I love a good hot tub. I’ve been trying to spread the gospel for the last few years and I think it’s working. I believe people are starting to get it. They understand there is something fun and sleazy, but also comforting and chill about sitting in a hot pool of bubbling water, and now I’m here to discuss another important part of the tub life: What to drink while getting your hot tub on. On vacation, Emily asked me to make her a Martini, and I wondered if this was the right way to go. Not just the drink, but what I was serving it in. I knew there was no way I was giving her a martini in a glass. The nightmare of a Nick and Nora breaking and shattering in the hot tub was too much to imagine. I mentioned this to Mike Vanderbilt, one of my favorite people to follow on the World Wide Web and also the best bartender in Chicago, literally. Do you know how hard it is to be considered the best bartender in Chicago? Have you ever had a drink in that city? Probably not, because nobody just has A drink in Chicago. You need to have many drinks there, so I asked Mike his thoughts because he’s obviously a guru being The Best. I know bartenders love serving things in a specific way, and years of hanging out with beer snobs and amateur mixologists who will tell me “NO! You need to drink that IPA in this sort of glass ONLY” has screwed up my brain a little. I needed somebody to be my guide.

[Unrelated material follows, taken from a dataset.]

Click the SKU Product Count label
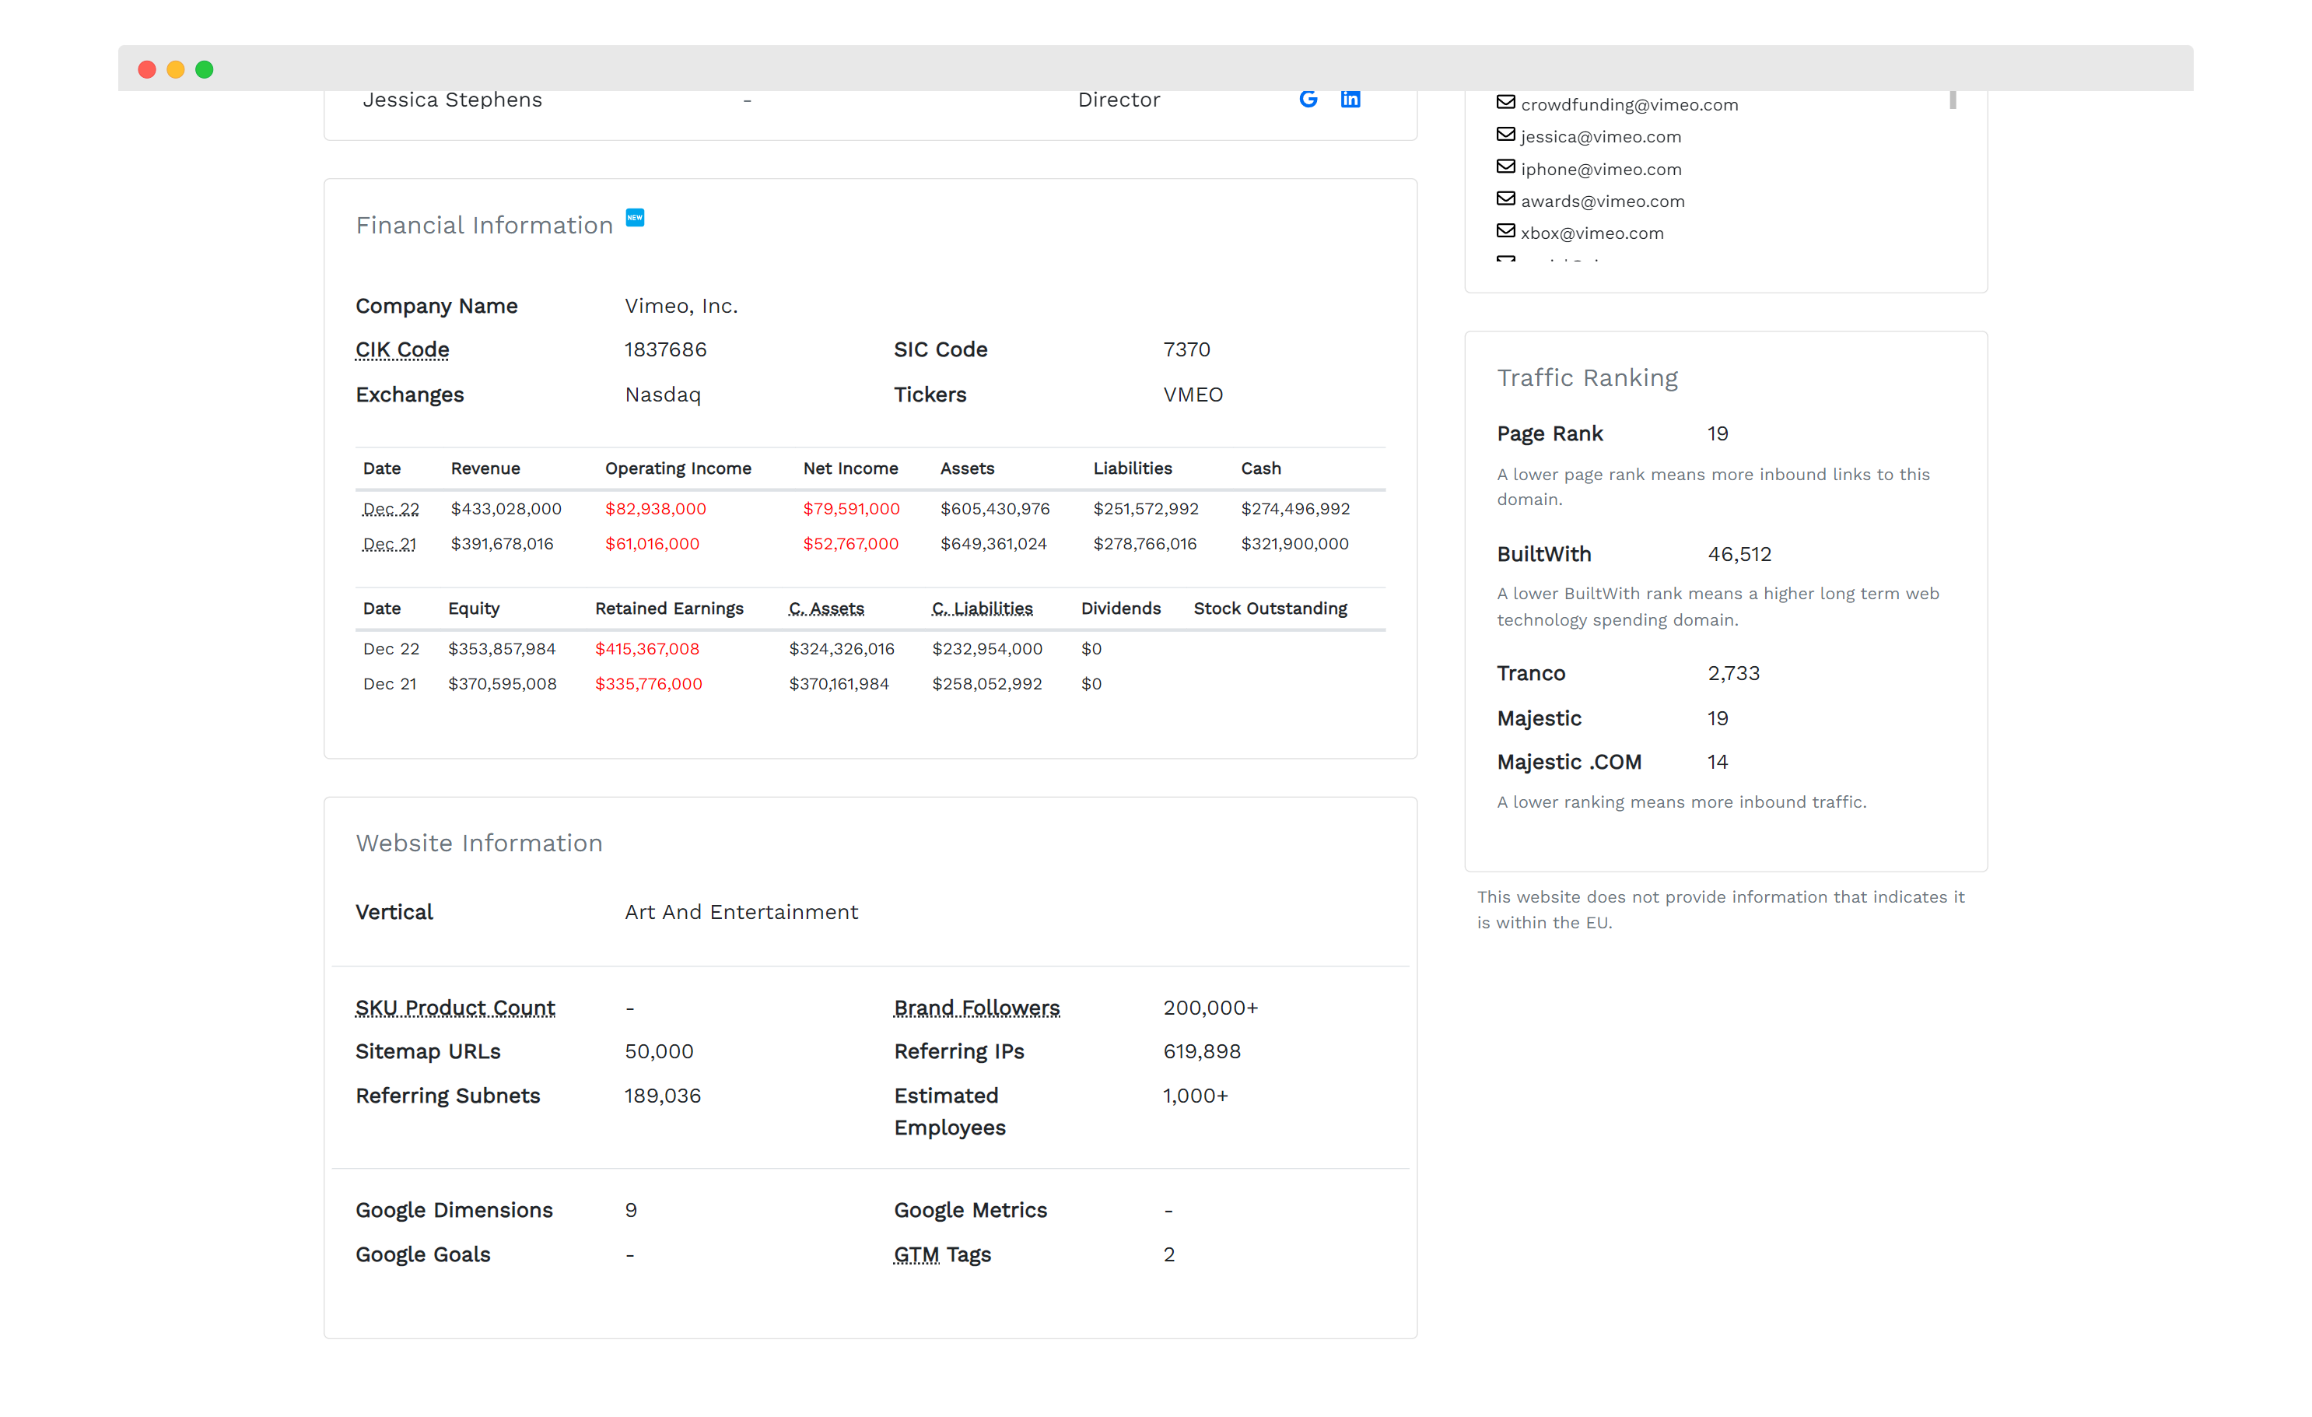The width and height of the screenshot is (2312, 1417). 455,1008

“Normally I’m an advocate for proper glassware, but in a hot tub situation I would go with plastic; there is too much chance of broken glass…especially if you’re having as much fun as you should considering you’re drinking in a hot tub,” Mike reassures me. I was right! I was starting to feel better, but then I told him my delivery method for the martini: A Yeti wine Rambler. Was I committing a sin?
“That’s brilliant,” Mike tells me. “Why not go utilitarian? It’s hard enough keeping a martini cold when you’re not sitting in ultra-hot water. Other than that, I’d just recommend cheap plasticware… if your martini is warm, drink faster.”
I’ve turned into a huge Yeti guy in the last few years, especially for water or coffee on long trips. But a cocktail felt sort of wrong.
Wrong, that is, until I bumped into a friend over the summer. One of my wine freak friends. He was hanging out with a little cooler on the lawn in Prospect Park doing some day drinking. I noticed the chilled bottle of rosé he was working on and asked him about it. Something he’d brought back from his last trip to France, a new favorite, etc. Then he asked if I wanted to try some. Before I could say yes, he pulled out a Yeti wine rambler, poured it, and handed it to me. I thought he was pulling a prank. When I tried to call him on it, he looked at me and told me “You know that you can drink wine out of basically anything, right?”
That’s how I got to Yeti martinis in the hot tub. But the truth is that I wasn’t totally happy with my cocktail. It wasn’t a hot tub drink. I thought something made from grapes might be more suitable, so I asked my wine dude, Aaron Lefkove, owner of Bluebird Wine and Spirits up in Accord, New York, and he set me straight. Not red, white or orange: “Fucking Champagne,” he says.
“Get a nice grower champagne — Selosse, Lelarge Pugeot, Stephane Regnault. Aside from that maybe something desertlike or fortified ….something that drinks more like a cognac than a wine.” He adds, “You don’t want anything that’s gonna with you down when you are already dealing with the jets and the bubbles and stewing in your own juices.”
That’s good for a hot climate, but ‘tis the season for hot tubs in the cold, and there are few pleasures quite like putting a few Miller High Lifes in the snow and pulling them out one by one as you tub. Mike Vanderbilt agrees.
“Most times I’ve been in one it’s been cheap beer or cheaper Champagne on the menu,” he says of his hot tub drinking experiences. Then he adds a story. “Once, I was staying overnight at the world-famous Rainbow Motel and when you did the overnight (not the four-hour nap) you got a free bottle of cheap Champagne. I couldn’t figure out how to open the bottle…admittedly I was a little tuned up already…so I called the front desk. I didn’t feel stupid as it was obvious to me that this poor lady had taken this call before.”